> TASK TO CARRY OUT:
If a line of the data below holds the word "icon", list it.

[Opening PROVIDED RECORDS section]

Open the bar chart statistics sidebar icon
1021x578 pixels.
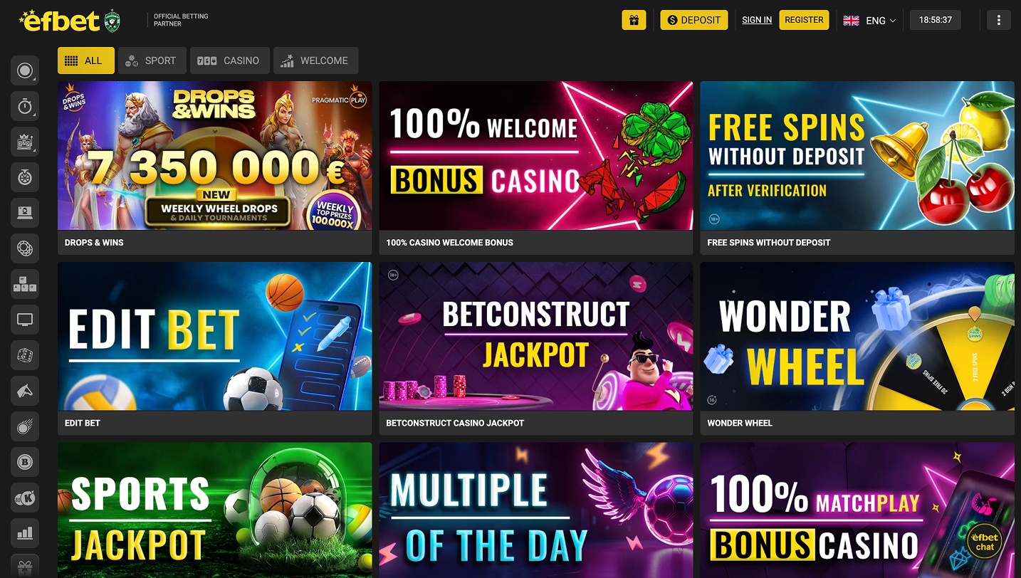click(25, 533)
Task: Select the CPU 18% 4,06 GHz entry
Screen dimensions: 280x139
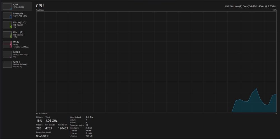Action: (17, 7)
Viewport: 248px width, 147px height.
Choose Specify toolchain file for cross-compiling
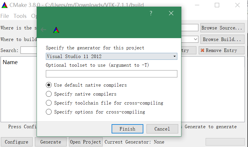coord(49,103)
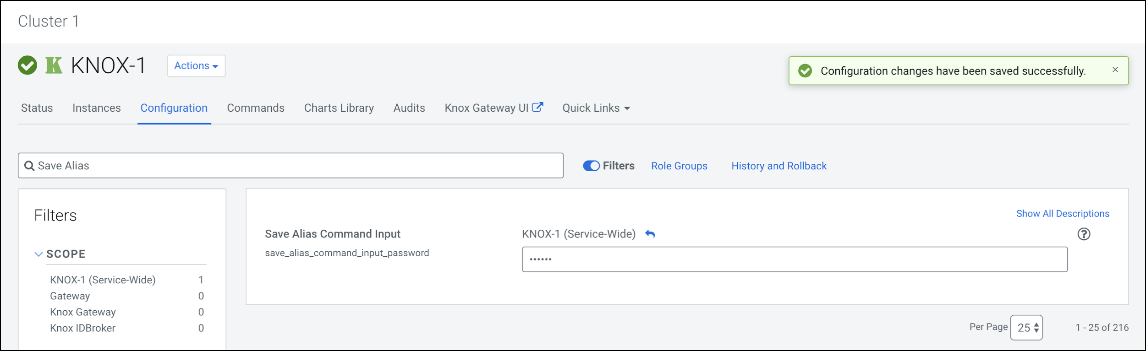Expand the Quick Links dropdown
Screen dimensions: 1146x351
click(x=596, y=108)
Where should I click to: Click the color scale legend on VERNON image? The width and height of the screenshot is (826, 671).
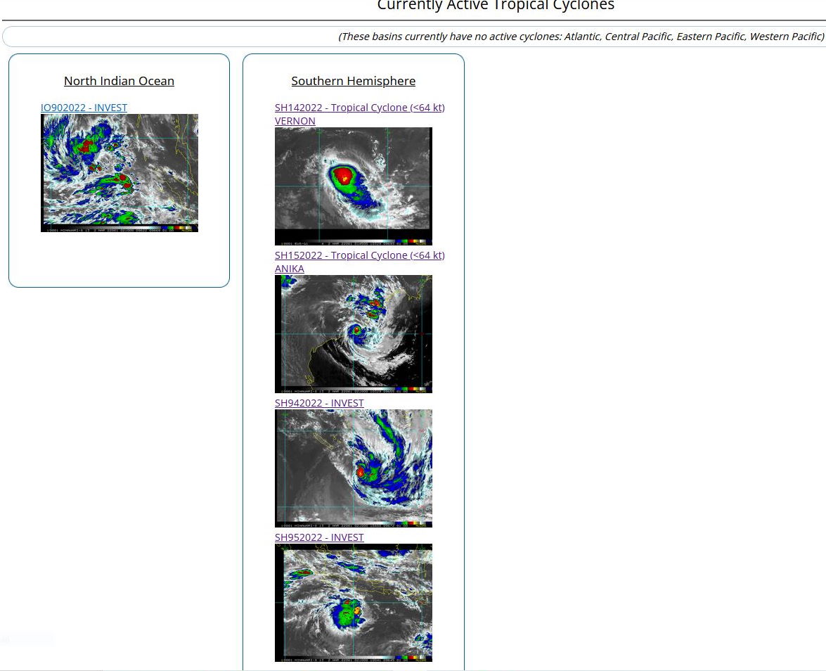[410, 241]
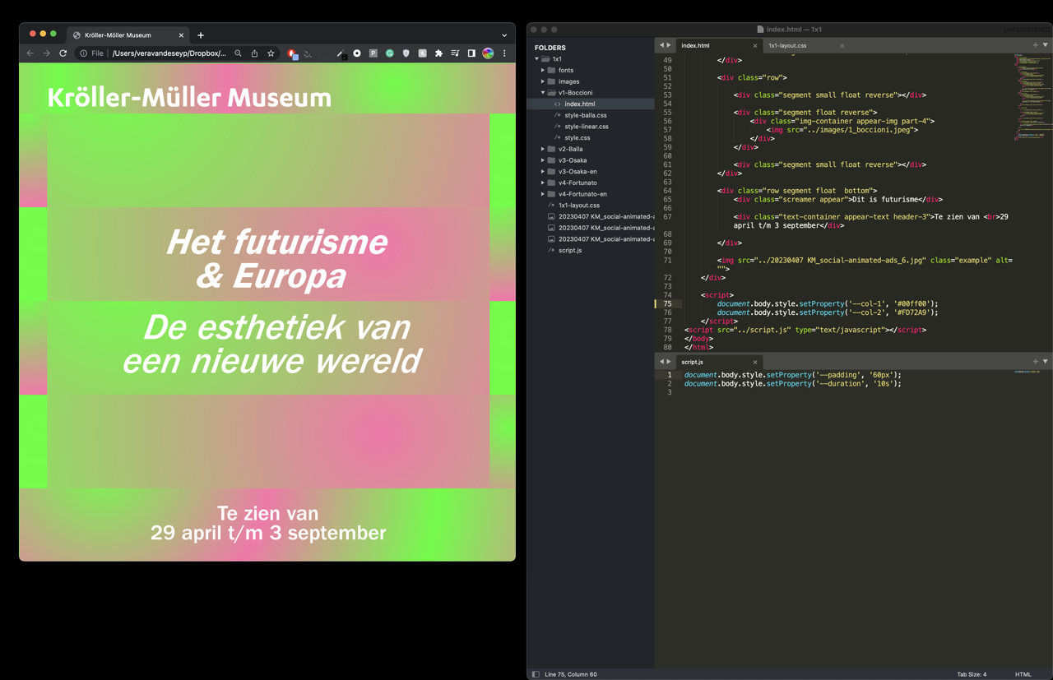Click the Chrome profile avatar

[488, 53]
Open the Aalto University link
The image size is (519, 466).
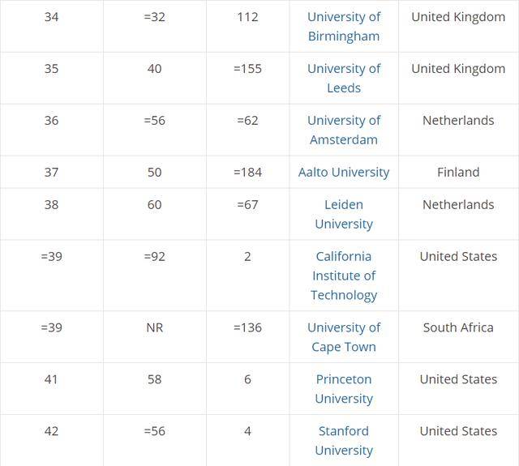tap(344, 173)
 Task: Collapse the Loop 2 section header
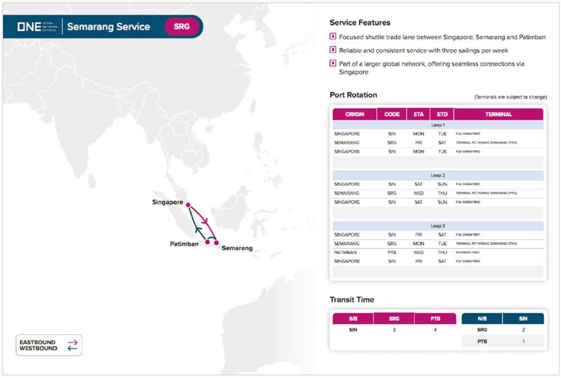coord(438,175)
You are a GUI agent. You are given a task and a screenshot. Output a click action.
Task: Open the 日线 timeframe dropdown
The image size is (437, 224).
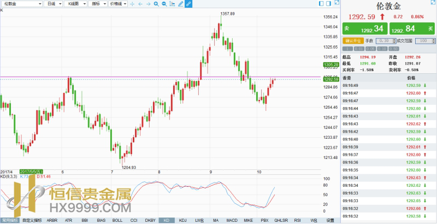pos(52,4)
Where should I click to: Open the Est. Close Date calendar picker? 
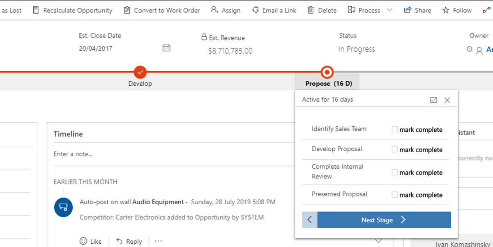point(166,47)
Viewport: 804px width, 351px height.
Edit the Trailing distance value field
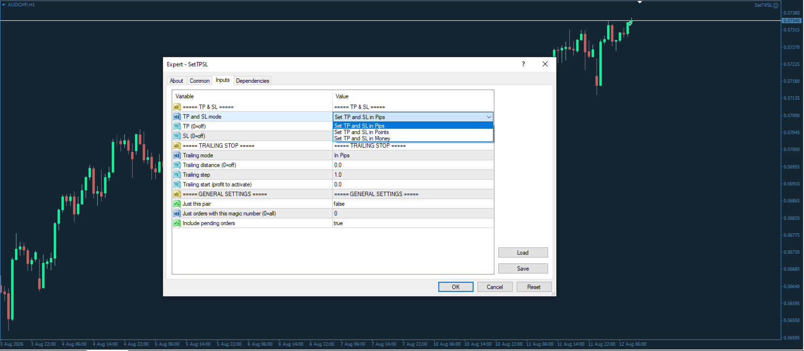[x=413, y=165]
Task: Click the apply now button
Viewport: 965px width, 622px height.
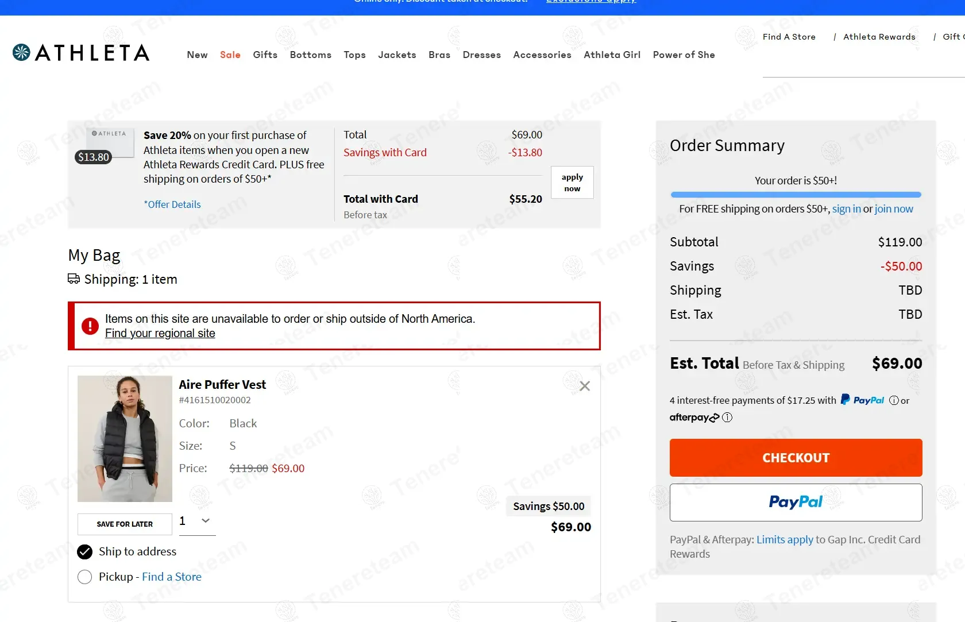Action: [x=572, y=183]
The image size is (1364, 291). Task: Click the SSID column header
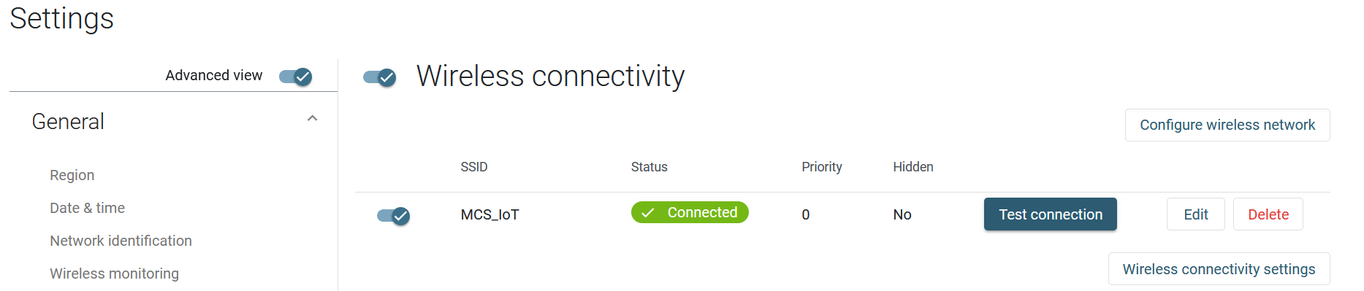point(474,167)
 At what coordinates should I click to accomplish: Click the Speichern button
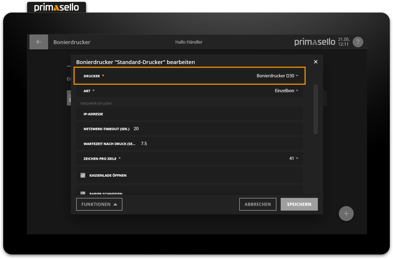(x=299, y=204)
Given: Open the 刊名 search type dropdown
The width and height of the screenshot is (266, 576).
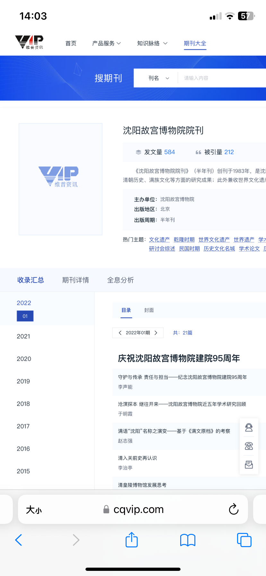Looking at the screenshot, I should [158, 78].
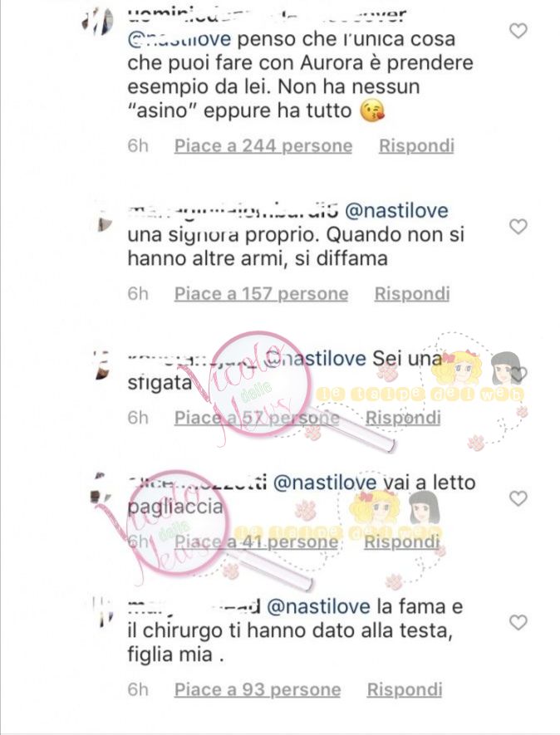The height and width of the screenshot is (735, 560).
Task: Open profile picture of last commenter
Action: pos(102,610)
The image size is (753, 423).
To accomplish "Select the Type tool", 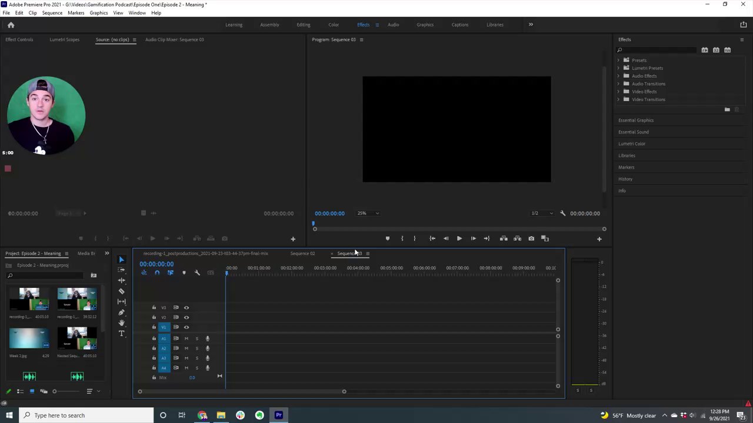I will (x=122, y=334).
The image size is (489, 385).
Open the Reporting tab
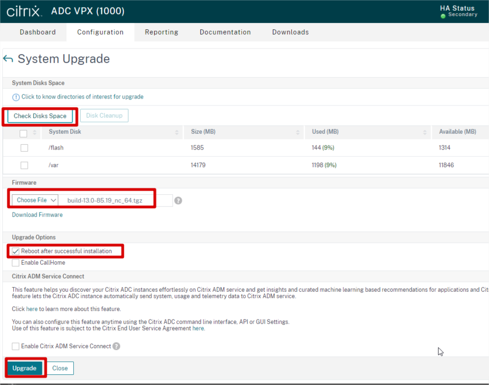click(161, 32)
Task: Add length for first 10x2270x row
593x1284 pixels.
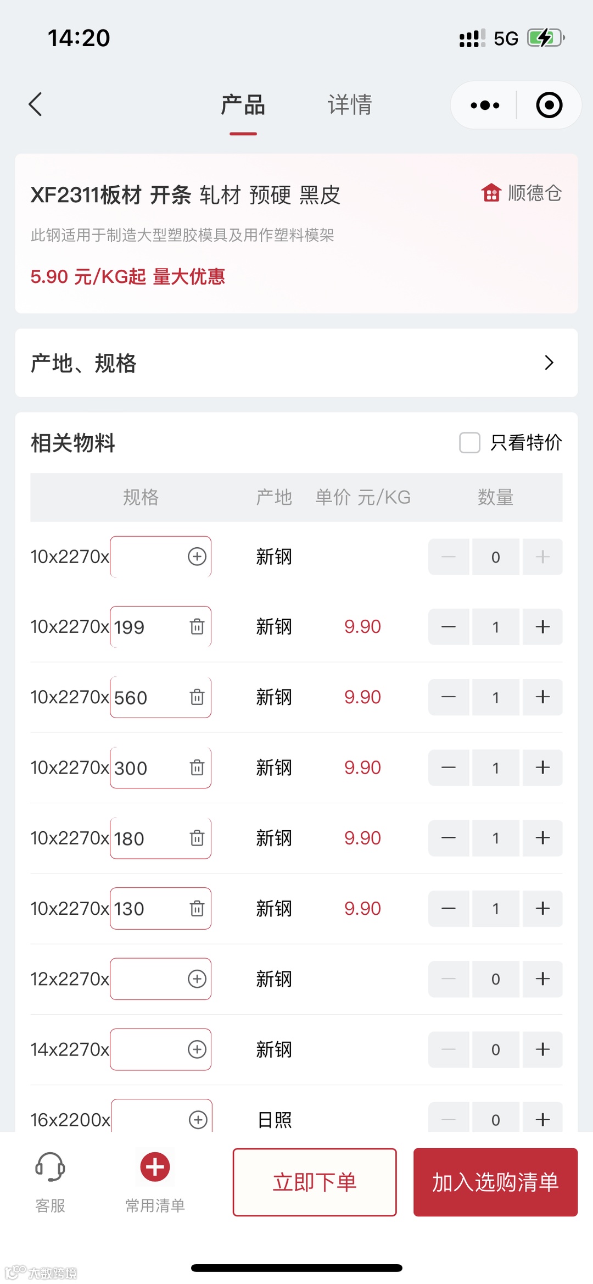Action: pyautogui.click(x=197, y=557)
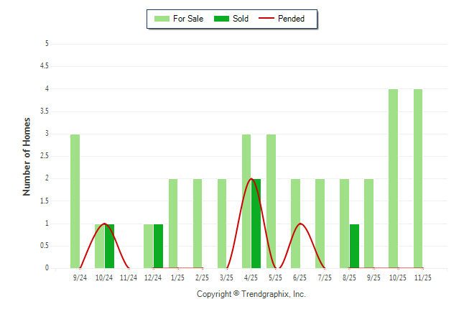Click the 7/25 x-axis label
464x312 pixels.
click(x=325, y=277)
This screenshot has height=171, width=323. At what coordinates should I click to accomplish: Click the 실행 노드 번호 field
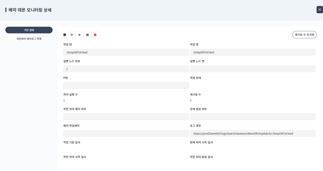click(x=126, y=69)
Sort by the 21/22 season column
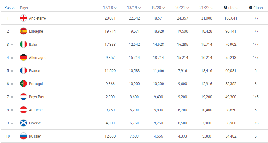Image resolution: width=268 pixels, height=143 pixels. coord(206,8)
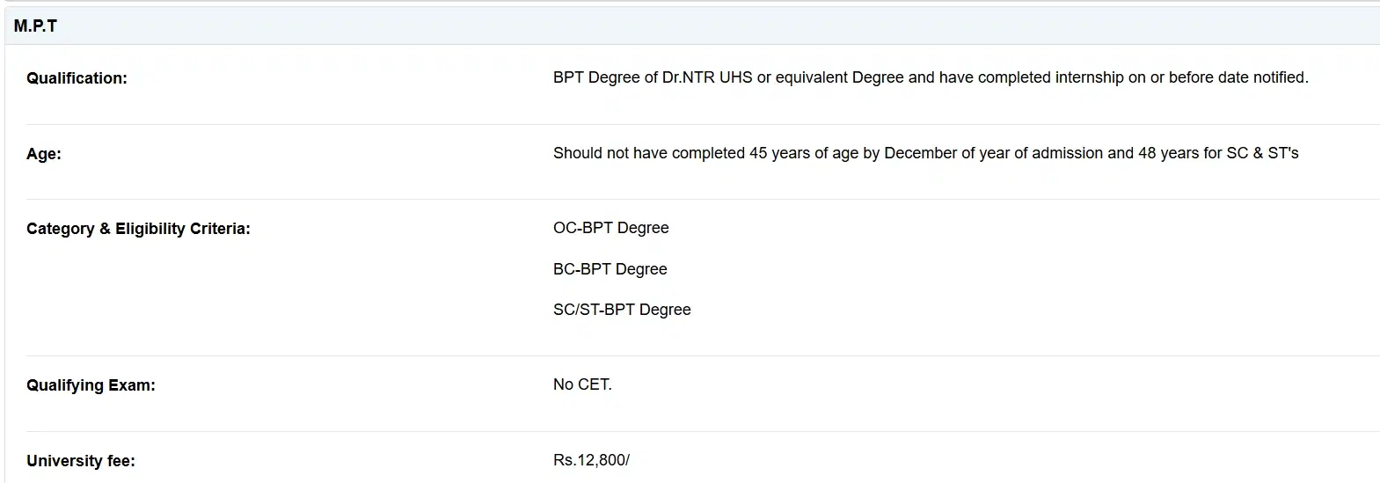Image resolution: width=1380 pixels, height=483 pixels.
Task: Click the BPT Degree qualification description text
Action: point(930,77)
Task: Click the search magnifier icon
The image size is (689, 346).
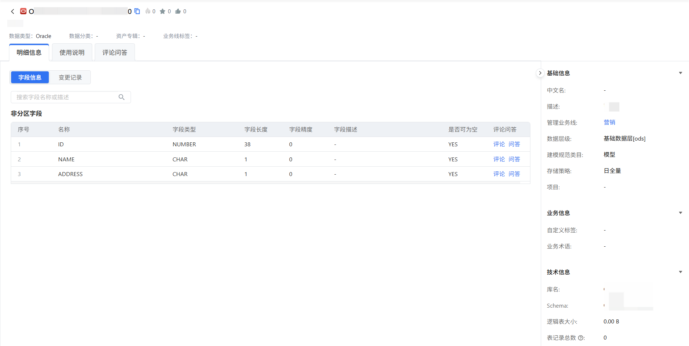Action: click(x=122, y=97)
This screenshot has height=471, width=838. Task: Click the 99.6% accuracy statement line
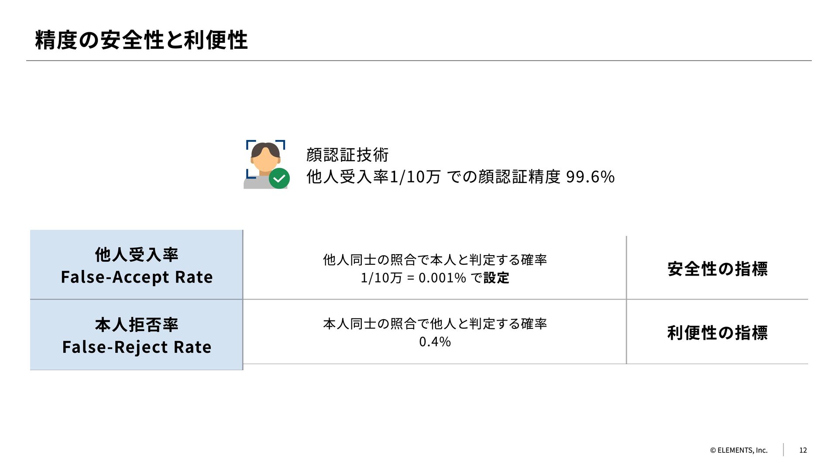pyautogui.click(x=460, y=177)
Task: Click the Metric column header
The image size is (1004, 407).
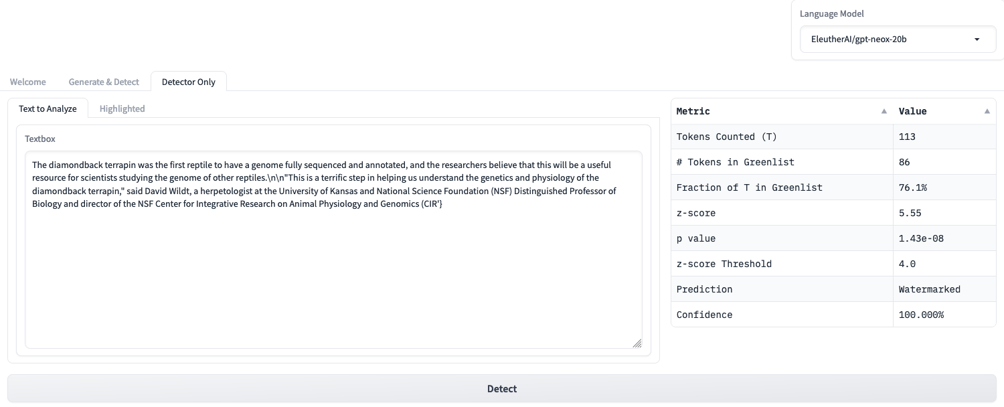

[Closing PROVIDED RECORDS section]

> FINISHED TASK:
Open the bar chart statistics sidebar icon
Task: Click the search magnifier icon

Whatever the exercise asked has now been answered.